Figure 1. Anti-tumorigenic IFN-γ-producing γδT cells (γδ^IFN) contained few mitochondria and were highly glycolysis-dependent, preferentially persisting and thriving in a glucose-high environment. In contrast, IL-17-producing γδT cells presented with high mitochondrial mass, were preferentially reliant on oxidative metabolism and utilized lipids for energy synthesis. This has potentially significant implications for anti-tumour γδ^IFN efficacy inside the lipid-rich, glucose-poor solid tumour microenvironment.

Most solid tumours are associated with high glycolytic activity and compete directly with infiltrating lymphocytes for glucose, with documented dramatic consequences on αβT cell metabolism and functionality [11]. Lopes et al. establish one of the first lines of evidence that a similar relationship exists for γδT cells: a glucose-low, lipid-rich TME led to a striking and selective enrichment of γδ¹⁷, but not γδ^IFN. Glucose-high environments, meanwhile, lead to preferential retention and expansion of the γδ^IFN subset. This presents both a substantial and serious obstacle for γδT cell solid tumour targeting as well as a potential therapeutic opportunity. In that vein, the authors designed a basic intervention that consisted of γδT cell ex vivo expansion in glucose-enriched media as opposed to standard culture media. Consistent with their earlier findings, in vitro glucose supplementation led to a greater accumulation of γδ^IFN cells and subsequent enhanced in vivo antitumor functionality of the cell product. This carries potentially significant implications for the successful clinical translation of γδT cell therapies for solid tumour indications.

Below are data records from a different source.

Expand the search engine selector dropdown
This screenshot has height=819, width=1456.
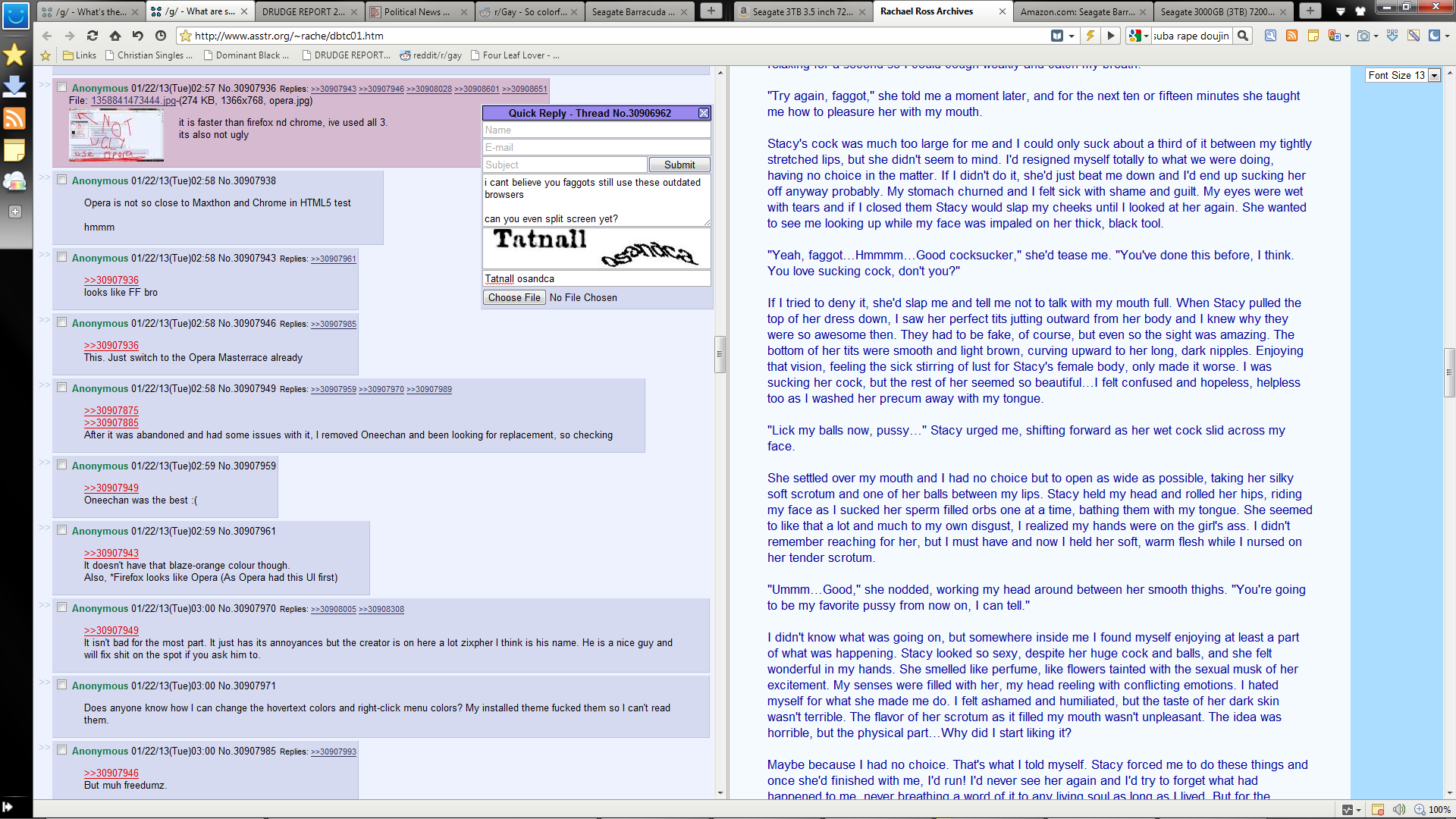pos(1146,36)
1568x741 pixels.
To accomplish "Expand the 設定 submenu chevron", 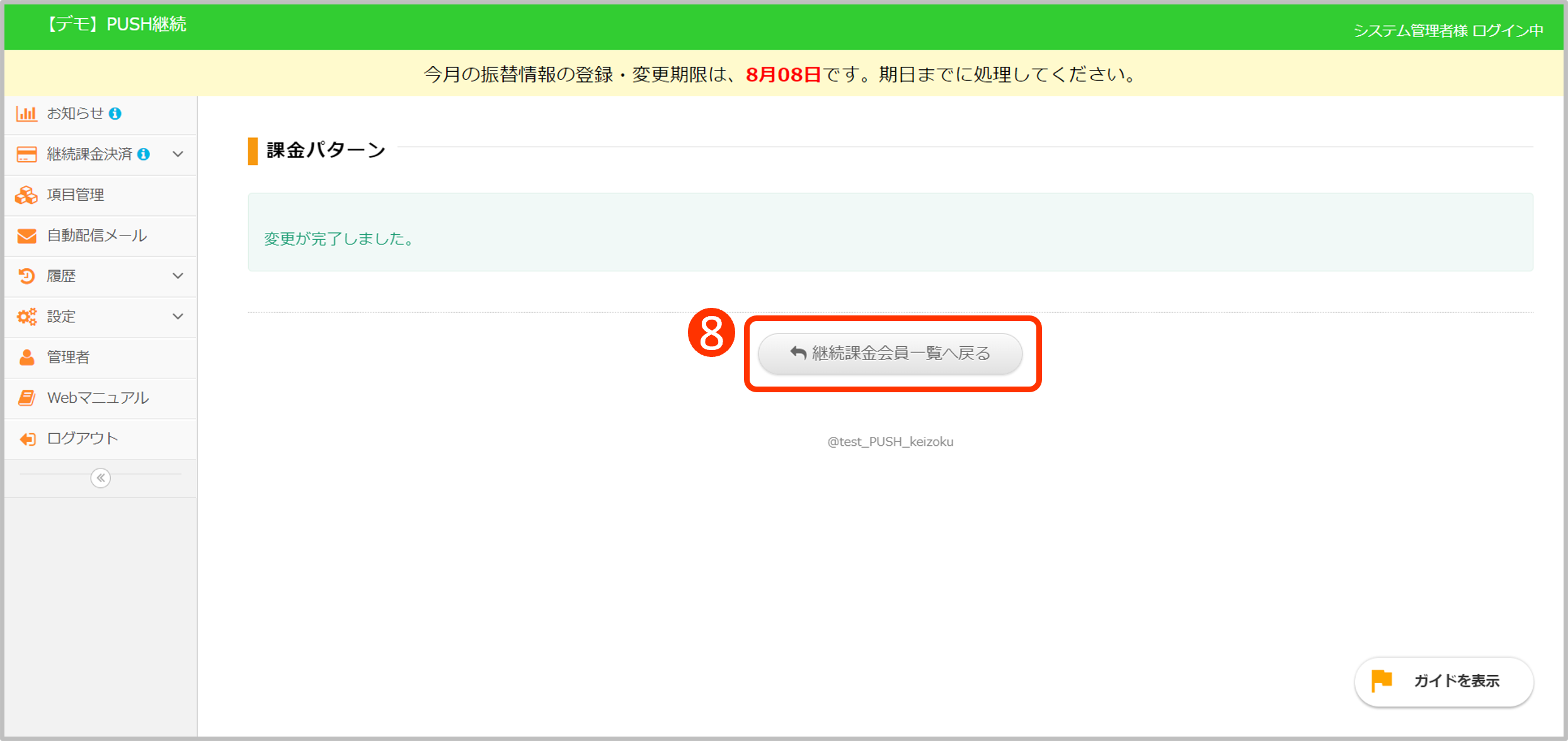I will (178, 317).
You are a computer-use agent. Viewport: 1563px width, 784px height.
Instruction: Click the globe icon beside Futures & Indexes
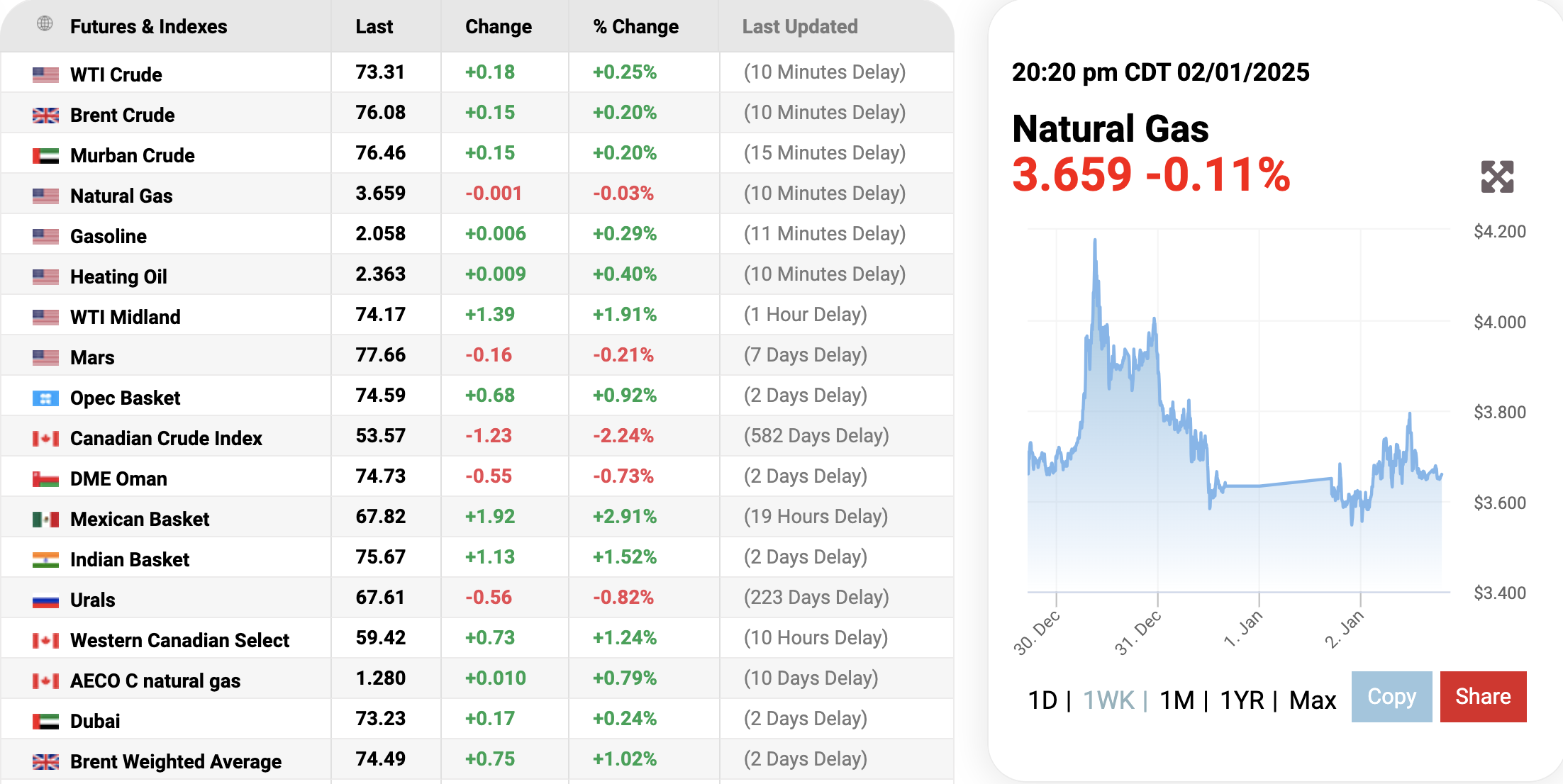[x=45, y=24]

Lopes and colleagues provide valuable insight into the as yet poorly understood relationship between metabolism and murine γδT cell functionality, offering strategies for enhancing tumour targeting. While of substantial interest, it must be noted that murine and human γδT cell biology diverges in a range of well-documented areas [12]. Ultimate relevance of these findings to human γδT cells and, therefore, translation remains to be established. Likewise, further work is necessary to establish the durability of glucose-mediated enhancement of γδT cell anti-tumour functionality. Mechanistic insight into the relationship between metabolism and phenotype is emerging as a valuable asset in cell therapy design. Unravelling this complex relationship is likely to be a dynamic and productive area of translational γδT cell study for years to come.

CONFLICTS OF INTEREST

The authors declare that they have no conflicts of interest.

FUNDING

Jonathan Fisher has received funding from the Wellcome Trust (110022/Z/15/Z and 214046/Z/18/Z), Academy of Medical Sciences (SGL024\1022), GOSHCC (VS0119) and the UCL Tech Fund.